Blok IP atau IP Range, Mengatur Alamat IP di Jaringan Internet

Blok IP (sering disebut sebagai IP Address Block atau IP Range) adalah istilah fundamental dalam jaringan komputer dan internet. Secara sederhana, Blok IP adalah sekumpulan alamat IP yang berurutan dan dialokasikan bersama-sama kepada entitas tunggal, seperti penyedia layanan internet (ISP), perusahaan besar, atau organisasi regional. Blok IP bertindak sebagai wilayah digital milik suatu entitas.

 

Struktur dan Representasi Blok IP

Blok IP biasanya direpresentasikan menggunakan notasi yang disebut CIDR (Classless Inter-Domain Routing). Notasi ini menggabungkan alamat jaringan dasar dengan garis miring dan angka yang menunjukkan panjang prefix (mask jaringan).

Contoh Notasi CIDR:

192.168.1.0/24

  • 192.168.1.0: Ini adalah alamat jaringan (alamat IP pertama dalam blok).
  • /24: Ini adalah panjang prefix. Angka 24 menunjukkan bahwa 24 bit pertama dari alamat IP digunakan untuk mengidentifikasi jaringan (Net-ID), dan sisanya (32 – 24 = 8 bit) digunakan untuk mengidentifikasi host (perangkat) dalam jaringan tersebut.

Blok IP 192.168.1.0/24 secara spesifik mendefinisikan blok alamat IP dari 192.168.1.0 hingga 192.168.1.255.

 

Tujuan dan Fungsi Blok IP

Konsep Blok IP sangat penting untuk dua fungsi utama internet:

  1. Routing dan Efisiensi Jaringan

Blok IP memungkinkan perutean (routing) yang efisien di seluruh internet. Daripada setiap router harus menyimpan jutaan entri untuk setiap alamat IP individu, router hanya perlu menyimpan satu entri untuk seluruh Blok IP milik sebuah organisasi.

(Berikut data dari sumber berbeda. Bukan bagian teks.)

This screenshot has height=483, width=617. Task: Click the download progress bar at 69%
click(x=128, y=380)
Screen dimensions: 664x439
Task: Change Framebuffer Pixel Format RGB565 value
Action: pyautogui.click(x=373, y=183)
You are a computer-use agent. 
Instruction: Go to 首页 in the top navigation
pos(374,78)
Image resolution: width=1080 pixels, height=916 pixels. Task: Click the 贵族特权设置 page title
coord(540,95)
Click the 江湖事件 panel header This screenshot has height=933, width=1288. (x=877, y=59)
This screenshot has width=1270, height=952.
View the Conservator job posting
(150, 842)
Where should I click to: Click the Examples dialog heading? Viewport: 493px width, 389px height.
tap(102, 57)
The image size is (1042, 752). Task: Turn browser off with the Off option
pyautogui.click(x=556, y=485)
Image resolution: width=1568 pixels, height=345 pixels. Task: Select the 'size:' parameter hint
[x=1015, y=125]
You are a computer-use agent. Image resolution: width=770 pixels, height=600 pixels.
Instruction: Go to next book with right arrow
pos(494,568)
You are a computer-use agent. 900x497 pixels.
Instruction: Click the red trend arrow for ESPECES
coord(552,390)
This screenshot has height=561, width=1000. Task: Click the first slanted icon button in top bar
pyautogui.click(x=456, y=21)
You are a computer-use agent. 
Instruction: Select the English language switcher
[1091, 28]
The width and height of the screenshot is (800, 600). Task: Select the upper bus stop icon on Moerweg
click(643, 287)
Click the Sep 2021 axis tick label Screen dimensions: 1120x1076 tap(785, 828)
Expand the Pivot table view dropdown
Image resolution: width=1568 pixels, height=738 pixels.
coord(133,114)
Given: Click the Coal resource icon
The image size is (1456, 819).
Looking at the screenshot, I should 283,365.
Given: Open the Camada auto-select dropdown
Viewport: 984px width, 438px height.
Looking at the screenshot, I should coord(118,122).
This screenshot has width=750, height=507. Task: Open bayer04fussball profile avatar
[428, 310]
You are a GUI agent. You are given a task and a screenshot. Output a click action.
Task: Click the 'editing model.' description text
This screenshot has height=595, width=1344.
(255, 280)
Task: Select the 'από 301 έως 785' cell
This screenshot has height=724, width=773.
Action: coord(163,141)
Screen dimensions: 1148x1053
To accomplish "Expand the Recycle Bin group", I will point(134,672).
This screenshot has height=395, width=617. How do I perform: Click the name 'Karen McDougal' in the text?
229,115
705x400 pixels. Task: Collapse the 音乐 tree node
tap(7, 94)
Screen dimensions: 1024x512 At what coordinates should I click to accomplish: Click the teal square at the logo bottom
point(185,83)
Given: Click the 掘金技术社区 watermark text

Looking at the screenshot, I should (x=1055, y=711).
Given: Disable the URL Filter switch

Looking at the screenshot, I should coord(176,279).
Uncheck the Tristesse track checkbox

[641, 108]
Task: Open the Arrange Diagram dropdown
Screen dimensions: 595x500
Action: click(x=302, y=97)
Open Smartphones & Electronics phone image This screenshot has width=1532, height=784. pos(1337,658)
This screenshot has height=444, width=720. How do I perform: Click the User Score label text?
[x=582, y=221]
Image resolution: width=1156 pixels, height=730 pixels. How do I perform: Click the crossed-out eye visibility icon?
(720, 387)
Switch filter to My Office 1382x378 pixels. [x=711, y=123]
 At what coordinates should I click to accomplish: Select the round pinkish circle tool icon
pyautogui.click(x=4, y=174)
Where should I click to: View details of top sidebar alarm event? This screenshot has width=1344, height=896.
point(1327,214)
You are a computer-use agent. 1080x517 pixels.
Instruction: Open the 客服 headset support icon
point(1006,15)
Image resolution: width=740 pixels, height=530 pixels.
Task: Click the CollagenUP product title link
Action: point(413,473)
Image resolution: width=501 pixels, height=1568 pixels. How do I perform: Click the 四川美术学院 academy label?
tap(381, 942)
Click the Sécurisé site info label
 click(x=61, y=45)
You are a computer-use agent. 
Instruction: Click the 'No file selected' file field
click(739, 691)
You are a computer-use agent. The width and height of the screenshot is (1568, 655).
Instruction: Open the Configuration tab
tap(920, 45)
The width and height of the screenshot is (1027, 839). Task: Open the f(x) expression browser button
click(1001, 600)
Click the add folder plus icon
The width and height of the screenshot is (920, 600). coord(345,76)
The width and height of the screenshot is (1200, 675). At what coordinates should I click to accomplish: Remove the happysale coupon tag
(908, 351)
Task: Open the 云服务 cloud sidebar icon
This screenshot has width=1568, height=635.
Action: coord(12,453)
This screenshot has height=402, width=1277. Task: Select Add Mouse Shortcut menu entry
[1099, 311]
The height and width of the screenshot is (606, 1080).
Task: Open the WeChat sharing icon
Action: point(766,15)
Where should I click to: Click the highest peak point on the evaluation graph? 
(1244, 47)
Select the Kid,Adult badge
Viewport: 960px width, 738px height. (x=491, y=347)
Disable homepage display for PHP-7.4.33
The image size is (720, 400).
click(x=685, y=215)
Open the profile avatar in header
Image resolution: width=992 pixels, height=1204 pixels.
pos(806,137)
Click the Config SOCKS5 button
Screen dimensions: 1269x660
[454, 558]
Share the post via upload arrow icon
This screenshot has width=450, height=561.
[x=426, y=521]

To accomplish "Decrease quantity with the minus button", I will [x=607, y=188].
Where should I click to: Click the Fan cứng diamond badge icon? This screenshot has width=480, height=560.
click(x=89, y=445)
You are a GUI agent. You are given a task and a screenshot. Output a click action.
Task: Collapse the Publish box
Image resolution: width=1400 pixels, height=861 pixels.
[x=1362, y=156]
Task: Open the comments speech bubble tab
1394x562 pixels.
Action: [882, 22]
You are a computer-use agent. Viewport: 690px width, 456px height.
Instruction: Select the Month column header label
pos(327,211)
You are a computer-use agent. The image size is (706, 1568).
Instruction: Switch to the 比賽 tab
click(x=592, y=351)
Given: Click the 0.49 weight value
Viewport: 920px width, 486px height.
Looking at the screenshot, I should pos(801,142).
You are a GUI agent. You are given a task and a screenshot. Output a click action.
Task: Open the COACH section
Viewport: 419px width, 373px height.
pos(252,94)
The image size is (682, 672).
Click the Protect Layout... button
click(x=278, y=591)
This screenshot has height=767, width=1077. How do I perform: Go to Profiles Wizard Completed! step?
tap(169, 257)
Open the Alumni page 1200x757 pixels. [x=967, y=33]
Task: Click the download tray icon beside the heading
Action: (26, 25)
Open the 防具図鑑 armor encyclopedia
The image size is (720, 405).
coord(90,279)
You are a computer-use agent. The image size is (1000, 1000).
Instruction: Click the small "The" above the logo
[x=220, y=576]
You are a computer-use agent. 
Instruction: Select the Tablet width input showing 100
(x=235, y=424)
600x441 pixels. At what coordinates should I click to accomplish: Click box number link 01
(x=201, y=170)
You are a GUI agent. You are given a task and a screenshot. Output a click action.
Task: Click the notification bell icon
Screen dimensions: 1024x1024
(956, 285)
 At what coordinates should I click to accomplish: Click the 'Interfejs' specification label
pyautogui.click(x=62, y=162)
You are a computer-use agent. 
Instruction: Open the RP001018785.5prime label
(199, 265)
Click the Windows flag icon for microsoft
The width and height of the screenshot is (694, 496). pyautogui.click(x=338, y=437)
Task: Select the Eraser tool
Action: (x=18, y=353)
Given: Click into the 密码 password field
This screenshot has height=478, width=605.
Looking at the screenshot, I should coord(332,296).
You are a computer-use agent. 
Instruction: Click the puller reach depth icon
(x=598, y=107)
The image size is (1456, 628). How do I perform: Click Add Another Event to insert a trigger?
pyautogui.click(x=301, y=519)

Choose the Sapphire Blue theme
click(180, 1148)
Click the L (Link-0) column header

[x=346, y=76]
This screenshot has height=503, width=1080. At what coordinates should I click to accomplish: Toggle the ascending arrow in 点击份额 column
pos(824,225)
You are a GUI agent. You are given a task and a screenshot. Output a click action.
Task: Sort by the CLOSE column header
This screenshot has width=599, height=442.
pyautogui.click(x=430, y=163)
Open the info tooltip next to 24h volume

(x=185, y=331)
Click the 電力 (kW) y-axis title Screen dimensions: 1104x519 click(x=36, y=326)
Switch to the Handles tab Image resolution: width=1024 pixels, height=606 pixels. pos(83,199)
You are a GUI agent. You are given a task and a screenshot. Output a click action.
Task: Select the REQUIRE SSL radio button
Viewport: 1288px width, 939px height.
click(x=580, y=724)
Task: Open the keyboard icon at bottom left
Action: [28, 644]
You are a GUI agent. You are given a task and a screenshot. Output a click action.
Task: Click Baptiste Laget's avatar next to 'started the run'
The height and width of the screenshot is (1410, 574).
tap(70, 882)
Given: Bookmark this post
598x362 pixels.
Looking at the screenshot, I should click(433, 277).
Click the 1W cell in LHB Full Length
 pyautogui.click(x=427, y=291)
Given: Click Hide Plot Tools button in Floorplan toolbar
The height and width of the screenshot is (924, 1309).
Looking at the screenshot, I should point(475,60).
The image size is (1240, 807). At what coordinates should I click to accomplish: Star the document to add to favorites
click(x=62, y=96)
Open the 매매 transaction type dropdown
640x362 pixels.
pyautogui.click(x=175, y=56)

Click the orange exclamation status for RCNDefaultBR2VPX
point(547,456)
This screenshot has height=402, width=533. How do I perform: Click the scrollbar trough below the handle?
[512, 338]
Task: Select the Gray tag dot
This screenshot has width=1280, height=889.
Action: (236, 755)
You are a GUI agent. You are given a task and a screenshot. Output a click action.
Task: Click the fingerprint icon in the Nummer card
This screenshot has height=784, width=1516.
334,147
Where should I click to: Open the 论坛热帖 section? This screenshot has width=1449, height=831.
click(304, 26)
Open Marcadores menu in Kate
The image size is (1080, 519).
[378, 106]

Misalnya, jika ISP X memiliki blok besar 203.0.113.0/16, semua lalu lintas internet yang ditujukan untuk subnet di dalam rentang tersebut akan otomatis diarahkan ke router utama ISP X. Ini sangat mengurangi ukuran tabel routing global.

 

  1. Alokasi dan Administrasi

Blok IP adalah cara organisasi global bernama IANA (Internet Assigned Numbers Authority) dan regional (RIRs seperti APNIC untuk Asia Pasifik) mengalokasikan alamat IP publik secara terstruktur dan terpusat.

Alokasi yang terorganisir ini memastikan bahwa:

  • Tidak ada alamat IP publik yang tumpang tindih (overlap).
  • Setiap organisasi memiliki rentang alamat yang dapat mereka kelola dan delegasikan lebih lanjut ke pelanggan atau departemen internal mereka.

 

Manajemen Keamanan (Blokir IP)

Di tingkat keamanan, Blok IP sering digunakan untuk membatasi atau menolak akses:

  • Pembaruan Keamanan: Jika sebuah perusahaan mendeteksi serangan siber yang berasal dari rentang IP tertentu, mereka dapat memblokir seluruh Blok IP tersebut pada firewall mereka untuk menghentikan serangan.
  • Pembatasan Geografis: Layanan daring dapat menggunakan Blok IP untuk mengidentifikasi perkiraan lokasi geografis pengguna dan membatasi akses (misalnya, memblokir akses ke layanan tertentu dari negara tertentu).

Singkatnya, Blok IP adalah satuan dasar dalam pembagian ruang alamat IP yang memastikan internet dapat diskalakan (scalable), terorganisir, dan dapat diatur dengan aman, memungkinkan triliunan paket data menemukan jalan mereka dengan efisien setiap hari.